Segment Start: Available data
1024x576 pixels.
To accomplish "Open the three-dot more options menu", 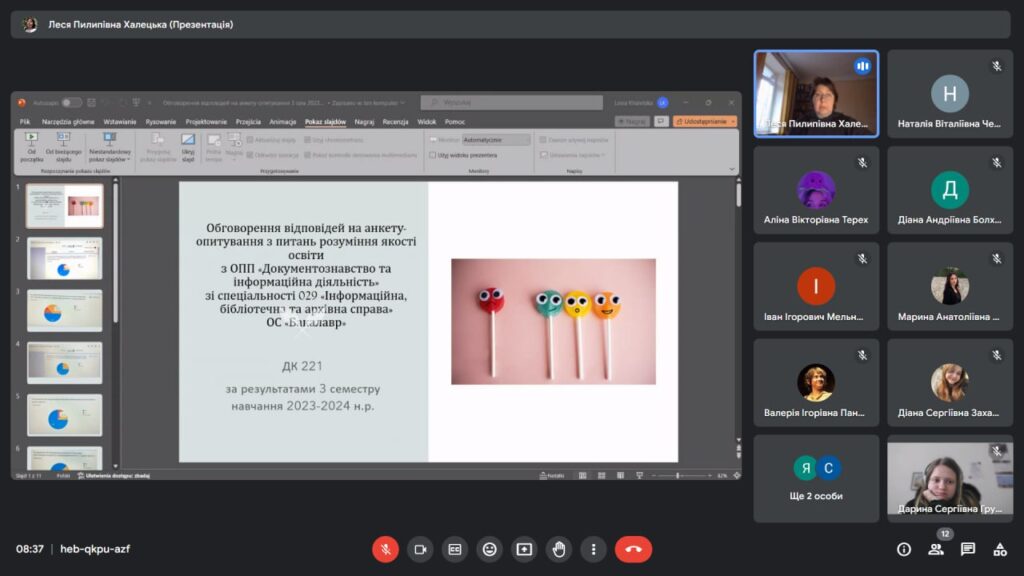I will tap(594, 549).
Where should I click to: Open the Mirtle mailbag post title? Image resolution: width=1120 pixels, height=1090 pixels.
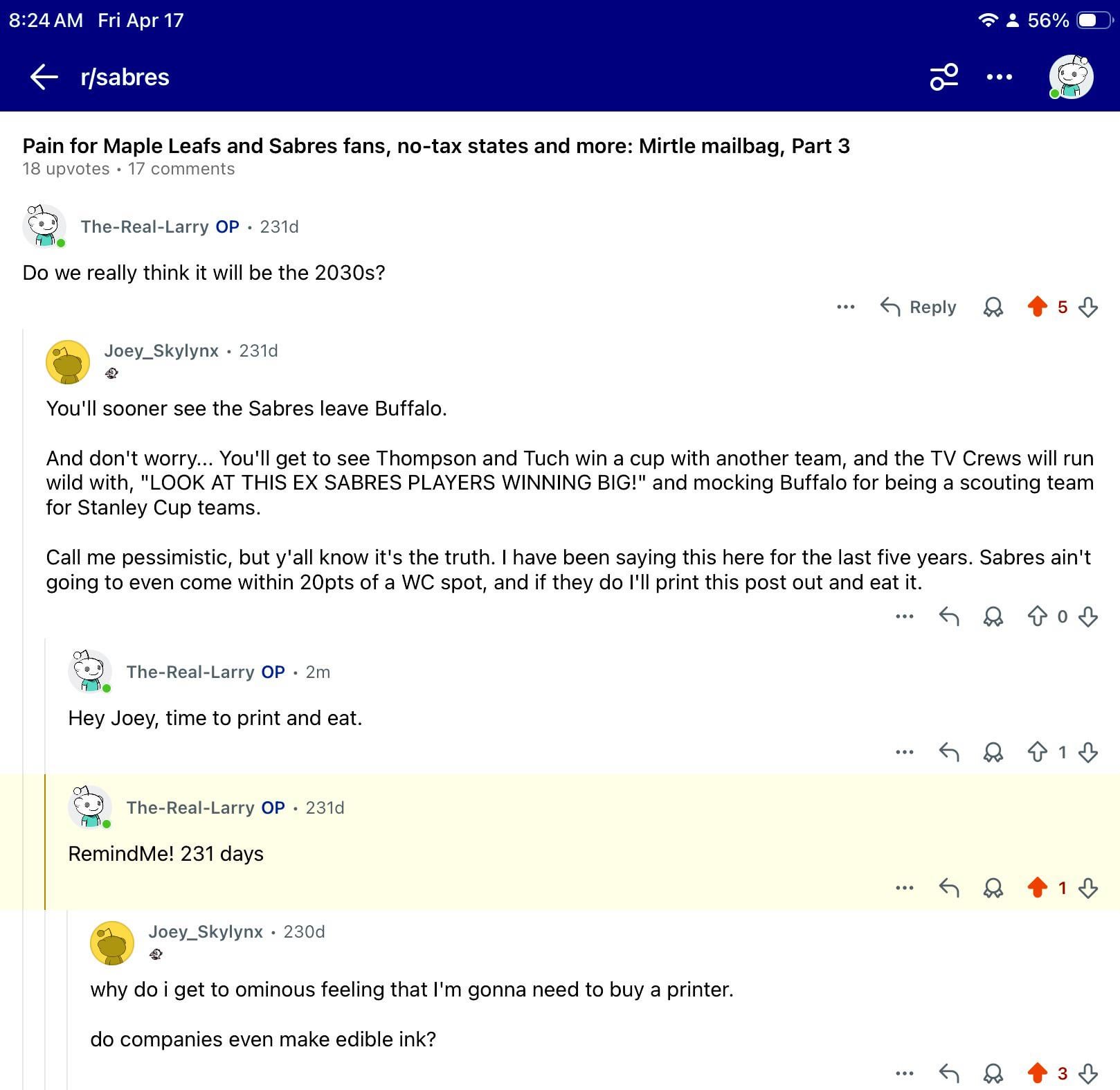tap(436, 146)
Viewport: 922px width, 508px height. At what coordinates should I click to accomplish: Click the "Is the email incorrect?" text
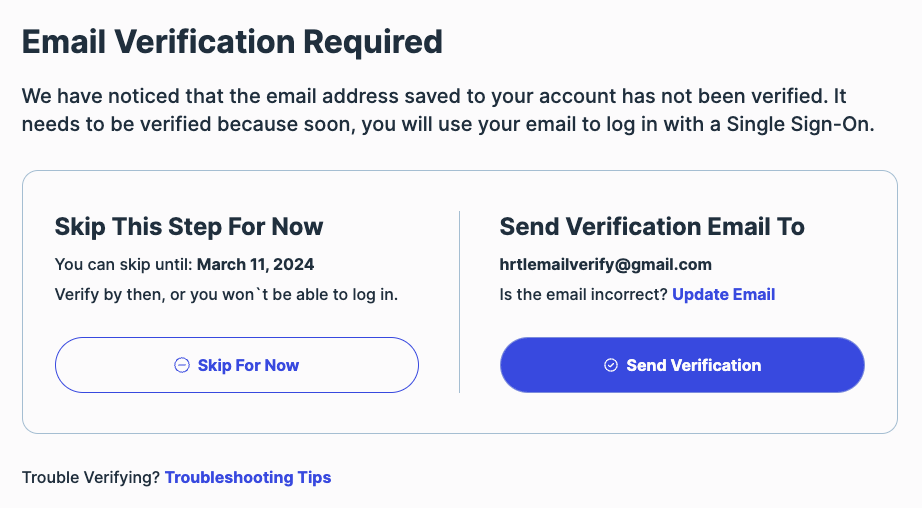[584, 294]
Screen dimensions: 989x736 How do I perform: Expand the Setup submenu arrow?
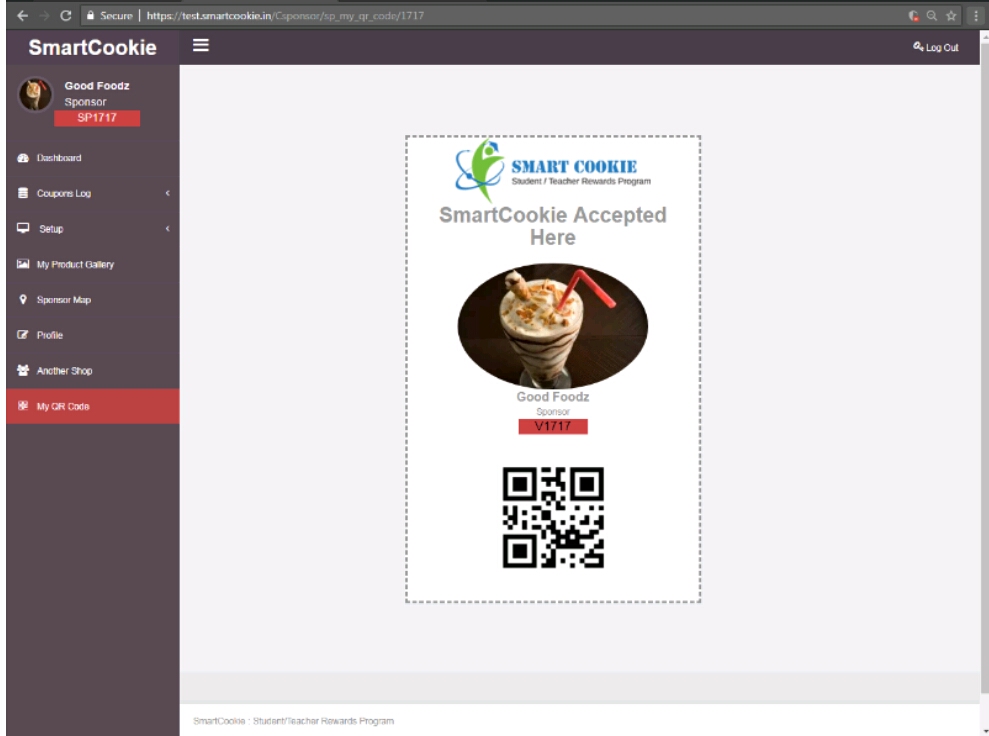168,229
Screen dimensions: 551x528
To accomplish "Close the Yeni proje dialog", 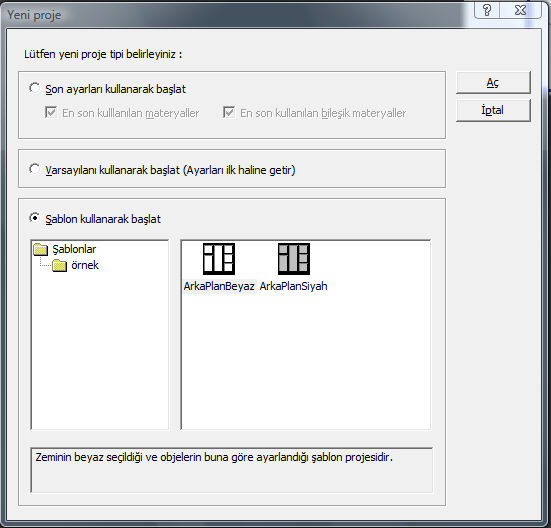I will point(520,10).
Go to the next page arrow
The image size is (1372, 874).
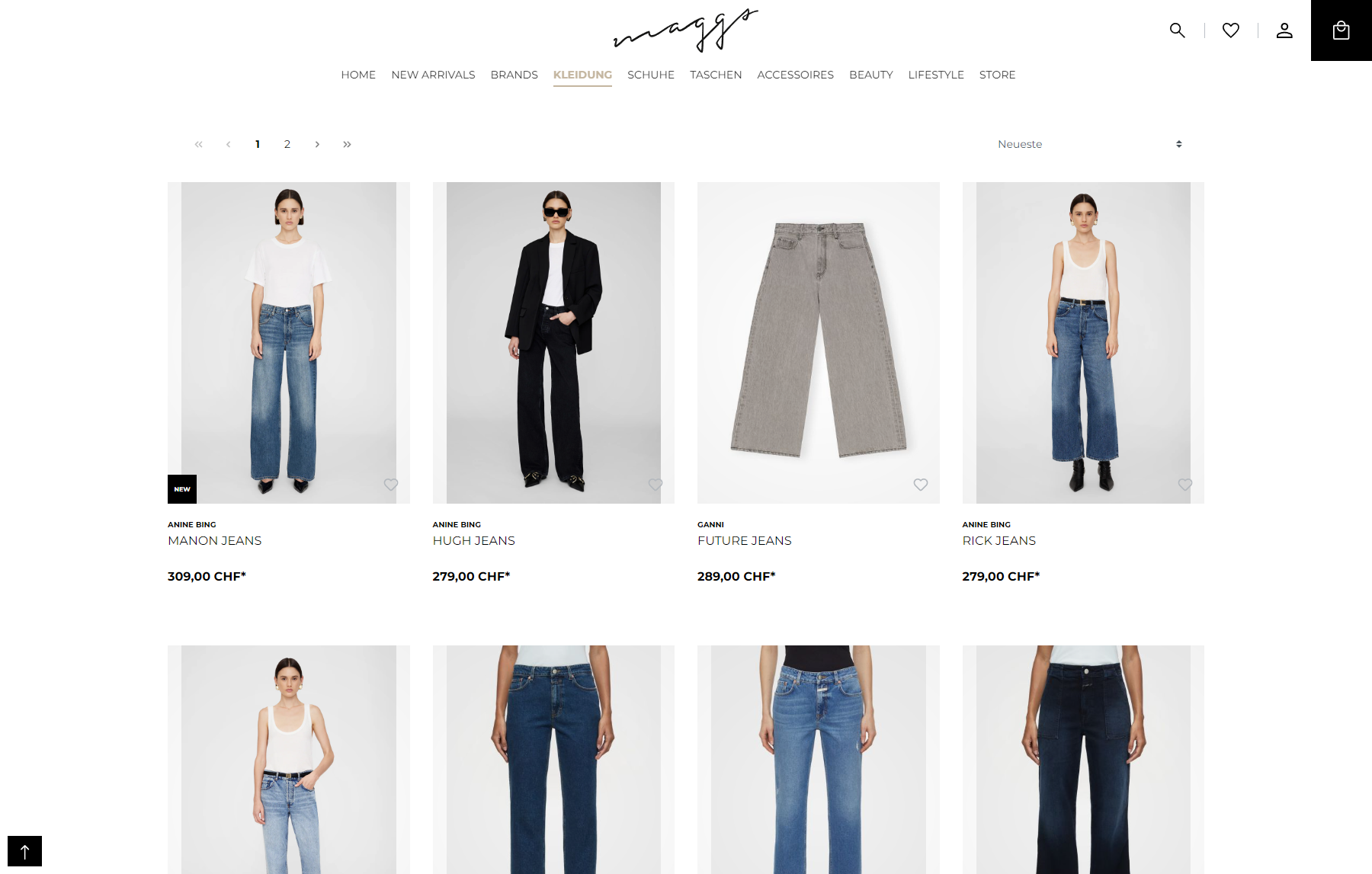click(317, 144)
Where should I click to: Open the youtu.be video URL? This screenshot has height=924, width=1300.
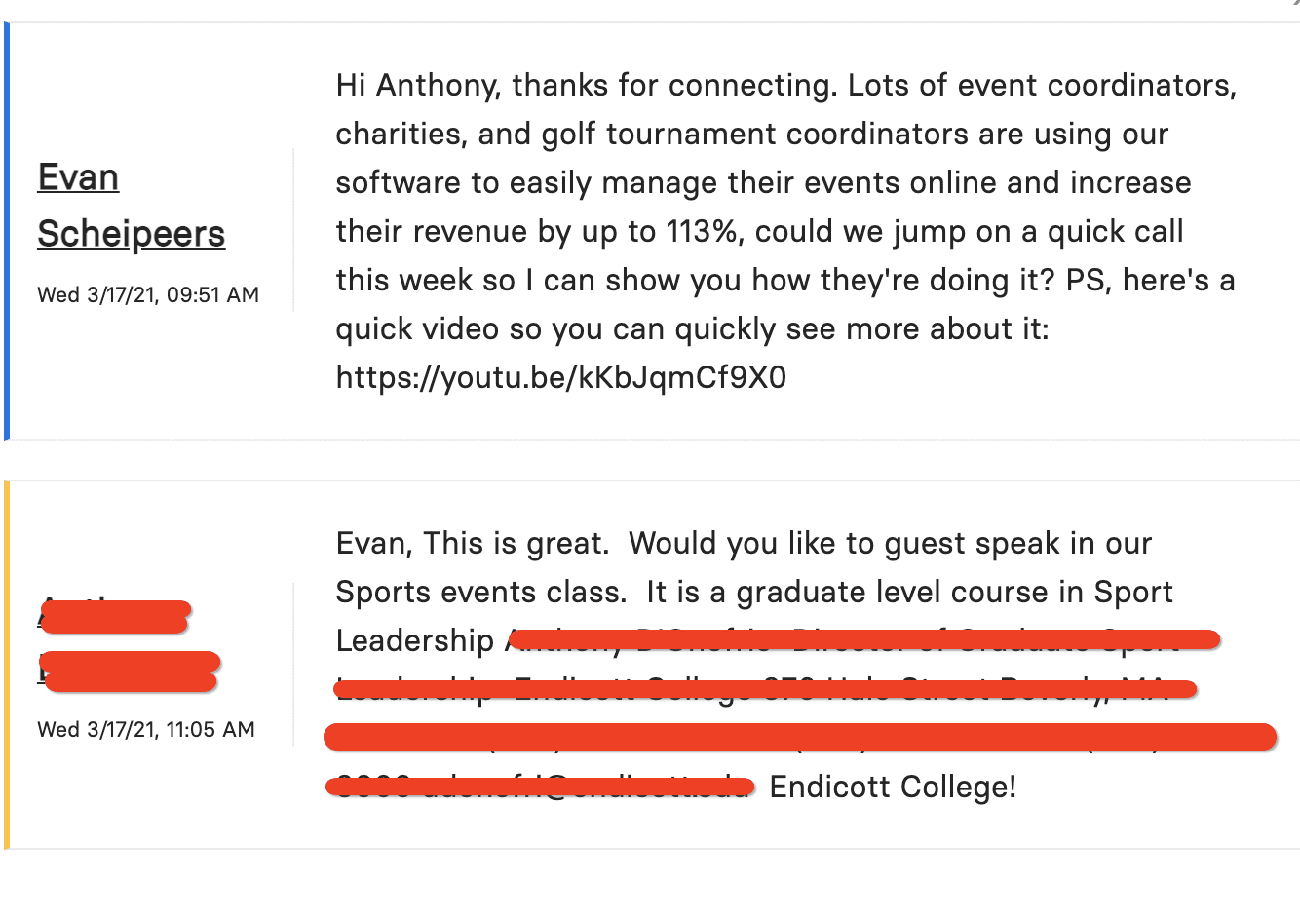pos(561,377)
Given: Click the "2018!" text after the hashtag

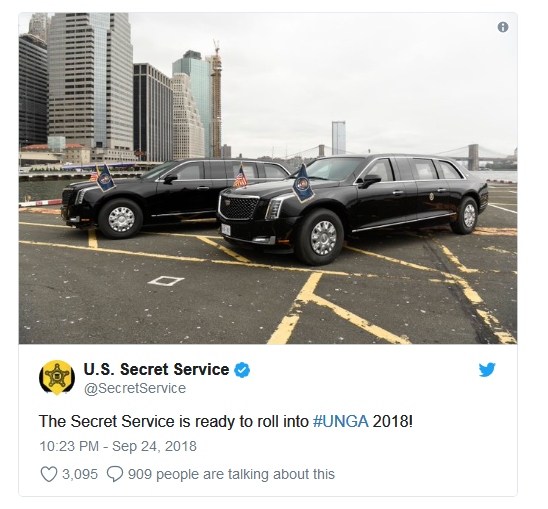Looking at the screenshot, I should click(x=393, y=421).
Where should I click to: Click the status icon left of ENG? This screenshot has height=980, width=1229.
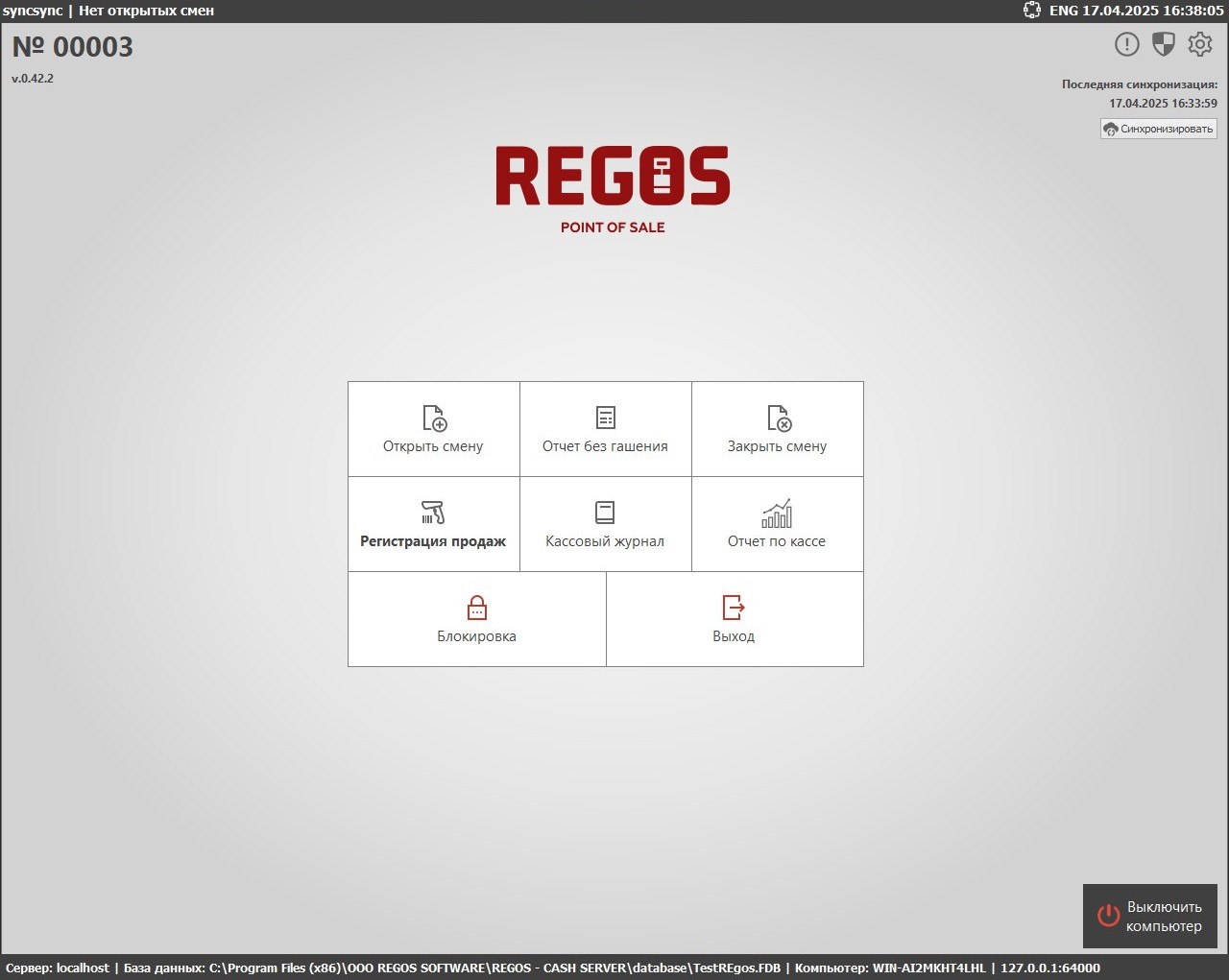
Segment End: Available data
- _Your goal_: Write the lines out exactly, beginning at the line that holds "Go to the next page arrow" and stopping after the last line of the entries; include no pictures.

- _Written solution_:
Go to the next page arrow
The image size is (1372, 874).
click(317, 144)
Where should I click to: Open the youtu.be video URL? This screenshot has height=924, width=1300.
pos(561,377)
Given: Click the "2018!" text after the hashtag

Looking at the screenshot, I should click(x=393, y=421).
Where should I click to: Click the status icon left of ENG? This screenshot has height=980, width=1229.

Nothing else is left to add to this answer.